And that's when her youngest brother, John, takes up the mantle to try and find out the truth of what happened to her.
John was only 14 years old when his sister went missing.
He doesn't quite buy into the theory of an overdose.
He's kind of sides with his parents on this.
And so when he decides to do his re-investigation, he kind of starts the same way that his older brother did by re-interviewing Teresa's friends
and going over their initial statements.
And you'd think after all this time, neither one of those things would result in anything new.
But it turns out one of the original interview transcripts does have information that John had never heard before.
One of the girls who last spoke to Teresa in the dining hall on November 3rd said that Teresa had bummed a cigarette off of her during their conversation,
which to her meant that Teresa was probably out of cigarettes.
And whenever that happened, she usually restocked at this local spot about a quarter of a mile from the residence hall.
So right off the bat, John is thinking that this could be the missing piece of the puzzle.
Maybe Teresa left the dining hall at 6.
She walked the three hours back to the dorm.
She talked to that girl on the stairs.
And then before heading up for the night, she decided to run out for cigarettes.
And that is when something went wrong.
Now, of course, this is speculation, but it's a solid theory.
So he spends the next few months trying to get a hold of Teresa's case file in the hopes that it contains something just to fill in the gaps.
The Lennoxville police are now defunct, so all of the files that they had are now with the QPP, but they are not willing to cooperate.

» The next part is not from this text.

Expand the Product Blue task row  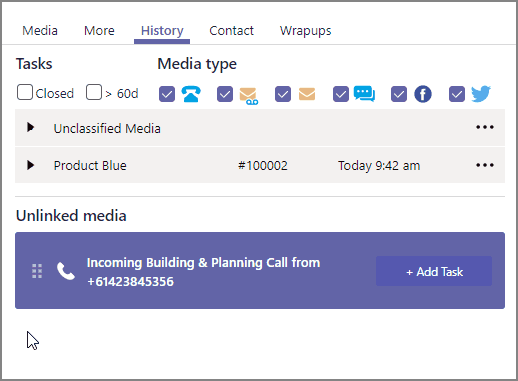pos(31,165)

So John just keeps pushing. He even travels to Lennoxville to talk with some school officials who were around when the case took place.
And they tell him that back in 1978, several members of the staff requested a full-scale search for Teresa in the days after she was reported missing,
but police denied their request.
What? Yeah, these are staff members.
On top of that, they say that later when they spoke with Corporal Goudreau, he had told them that he suspected Teresa had been murdered and specifically he thought she'd been strangled.
Even though he told the family that he agreed with the overdose theory.
Yeah.
Why is the family being told one thing and the staff being told another? What's going on?
I don't know.
But this actually sparks John to file a freedom of information request, and while it doesn't get him everything, he is allowed to see the original coroner's report from 1979.
And let me tell you, when he reads it, he is shaken to his core.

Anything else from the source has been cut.